On the "solitary leaker", and ethical autonomy

In case you didn't know what you should think about Edward Snowden's leak of NSA data-mining activity, authoritarian NYTimes columnist David Brooks has done the thinking for you.

His advice? We needn't worry about the government! We just need to have the right kind of trust in the "series of gently gradated authoritative structures: family, neighborhood, religious group, state, nation and world" that infiltrate and delineate our culture. It's Snowden and other "solitary" young men with spotty high school records we need to fear! Why? Because they are just the sort to take it upon themselves to puncture the useful fiction of our civic life.

The problem exposed by Snowden's leak is not the gross overreach of government monitoring of private communications, but "the atomization of society, the loosening of social bonds." We haven't been betrayed by our elected officials; Snowden betrayed us when he broke the confidentiality he was sworn to: "He betrayed the cause of open government. Every time there is a leak like this, the powers that be close the circle of trust a little tighter." War is peace; ignorance is strength.
So why was it so hard for Snowden to trust Big Brother? My friend Jonathan Figdor, the Humanist chaplain at Stanford University, sees clearly how Snowden (and any thinking person) might suffer a crisis of civic faith: Maybe those institutions and authorities lost credibility when they violated the trust we had in them... Like when the banks got bailed out, but the middle class and working poor got evicted from their homes; or when Bush gave his buddies in the top .5 of 1% enormous tax cuts on the backs of the poor and middle class; or when Bush trotted out Colin Powell to make an erroneous case for war in Iraq and sent a lot of American troops to die overseas under false pretenses. Please, David, don't pretend like you have no idea where this lack of trust in authority comes from.

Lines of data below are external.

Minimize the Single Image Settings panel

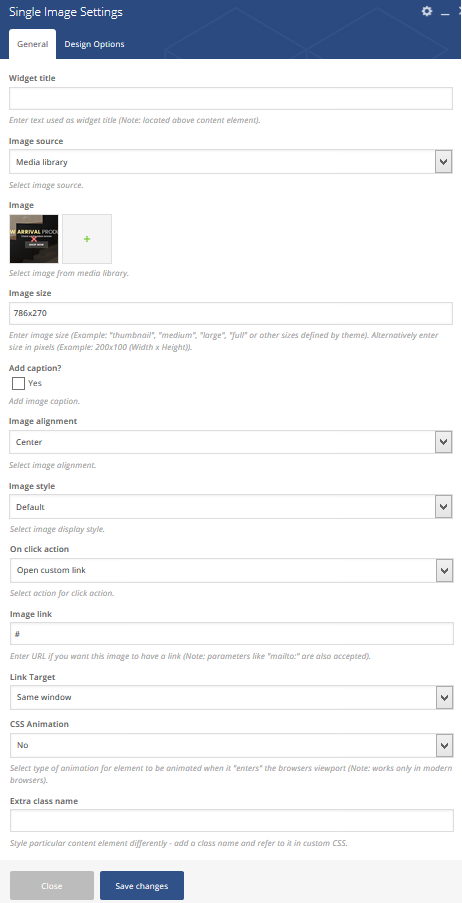point(445,12)
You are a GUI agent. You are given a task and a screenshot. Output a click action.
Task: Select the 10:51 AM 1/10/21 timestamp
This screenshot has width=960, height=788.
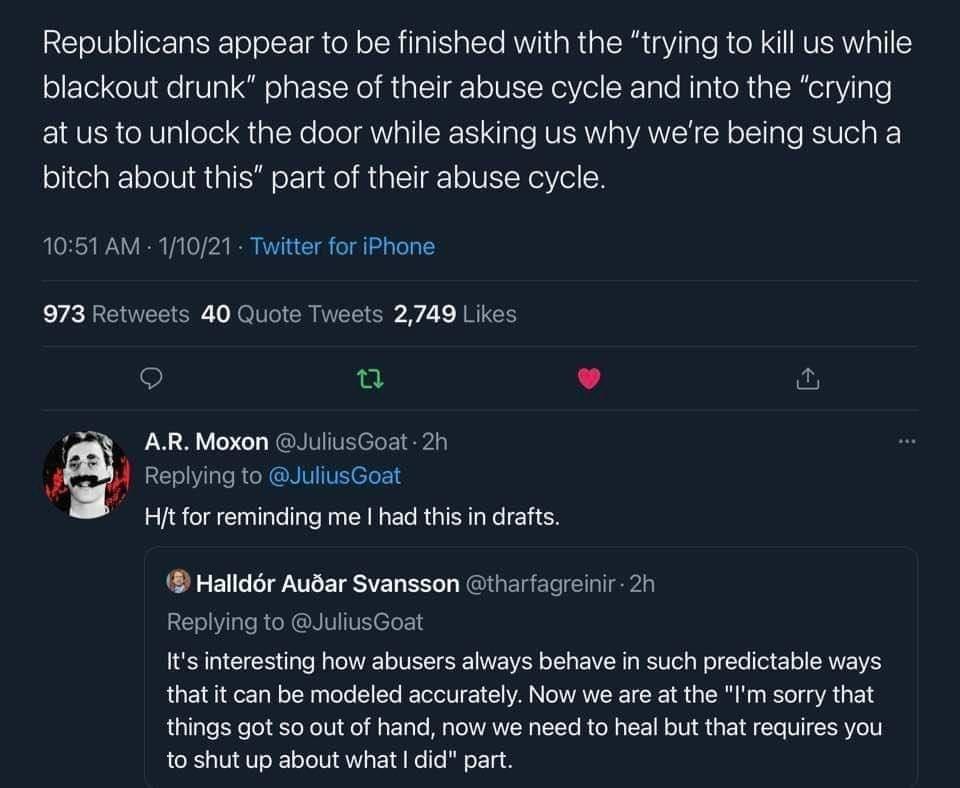click(137, 246)
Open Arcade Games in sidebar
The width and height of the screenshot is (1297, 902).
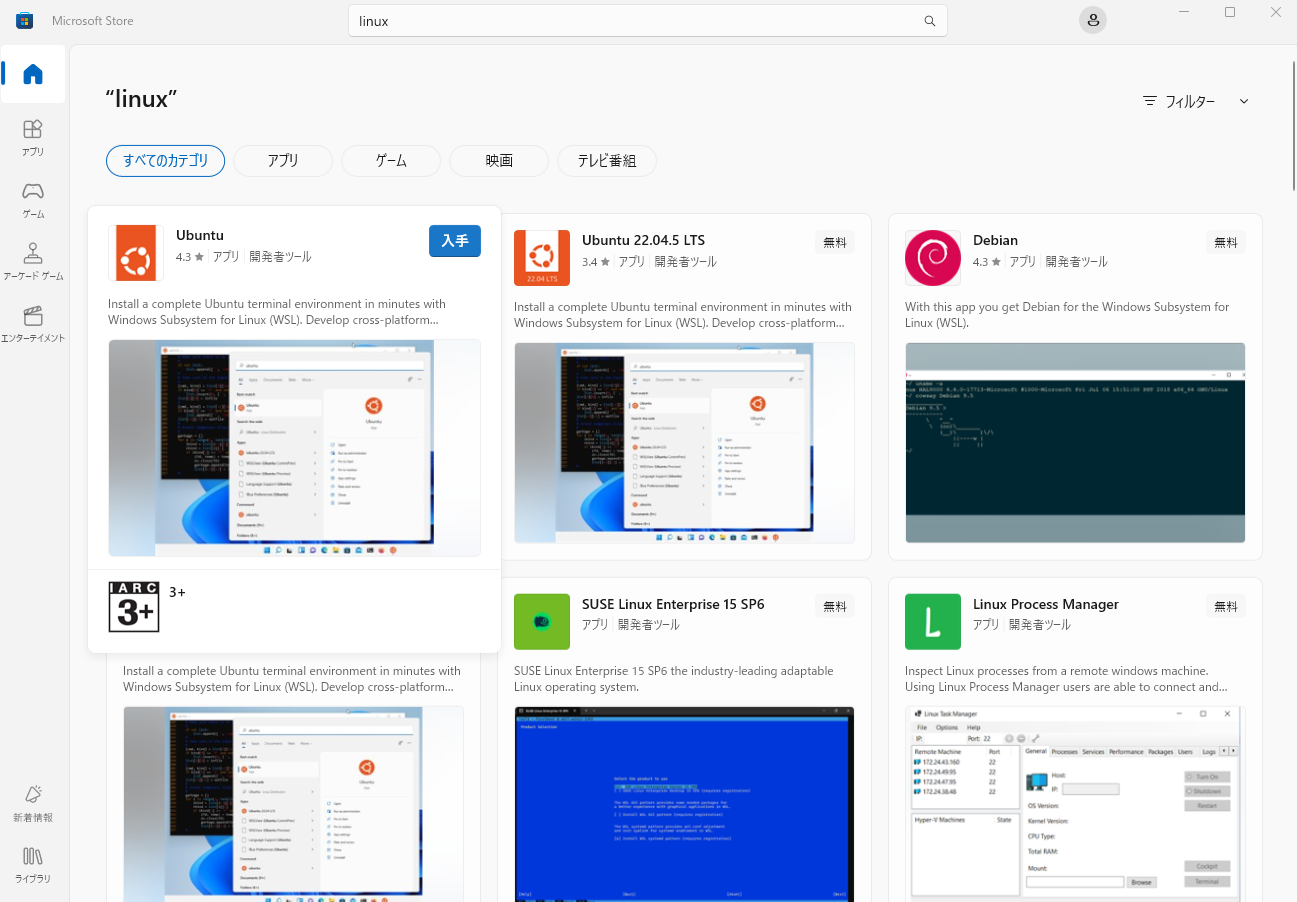pos(33,260)
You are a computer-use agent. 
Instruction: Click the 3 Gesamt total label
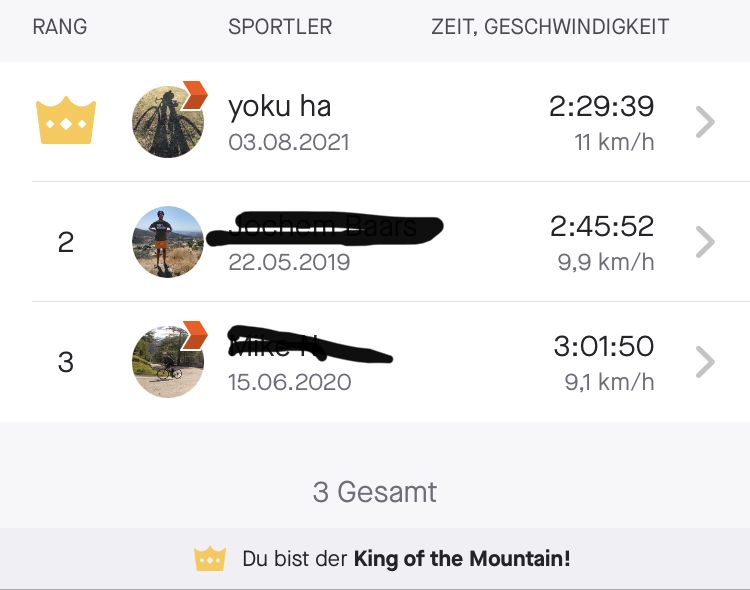point(375,491)
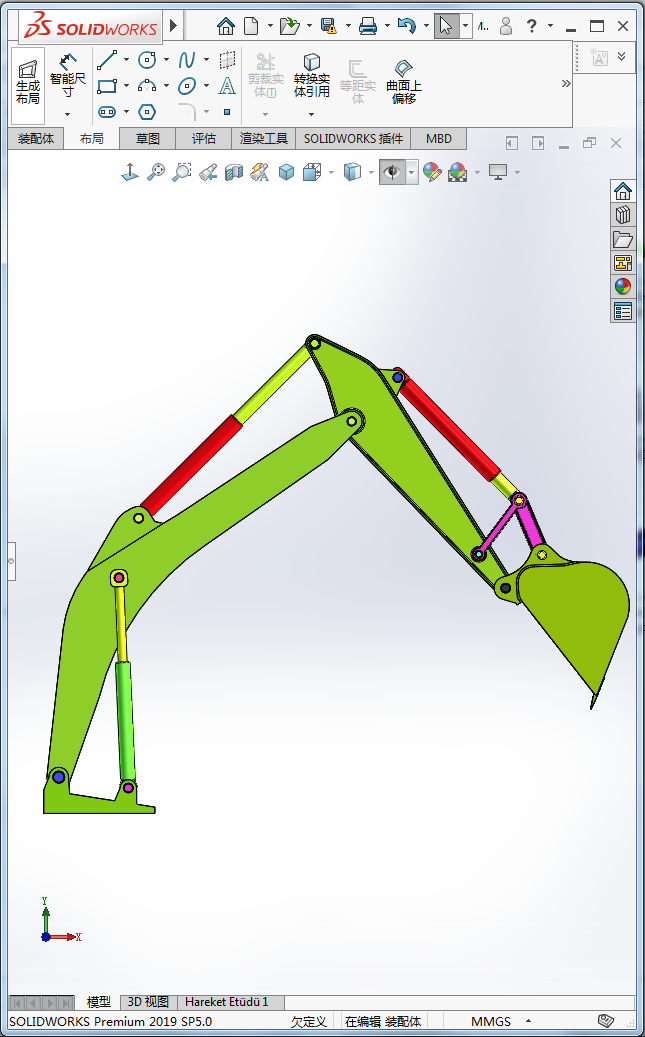Image resolution: width=645 pixels, height=1037 pixels.
Task: Click the SOLIDWORKS 插件 add-ins tab
Action: point(353,139)
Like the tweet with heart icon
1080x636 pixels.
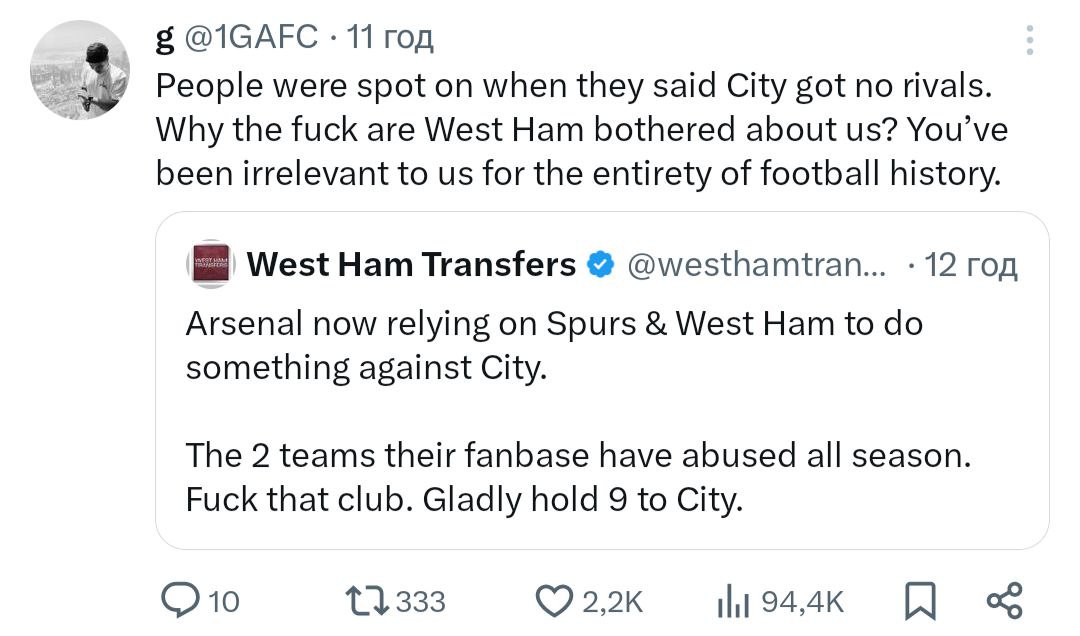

It comes from years of abuse.
Speaking of uppity reactions to years of abuse, I guess Rosa Parks betrayed us all when she slipped the bonds of social propriety and refused to go to the back of the bus. If that analogy seems absurd to you, perhaps:

  1. You are an authoritarian, and view Rosa Parks' civil disobedience as salutary only because the larger culture -- its media, schools, and other authorities -- has endorsed that interpretation as safe; or
  2. You are ethically autonomous, and recognize that there is among human beings a moral obligation to one another that precedes (and indeed, gives rise to) the civic obligation to the rule of law. 

The dogmatist, the absolutist, and the authoritarian agree: A person is only as good as his or her word.

The relativist, the materialist, and the Humanist offer that a person who keeps his or her word without having a clean conscience has become an instrument of an authority's convenience... which is as good as definition I know of dehumanization.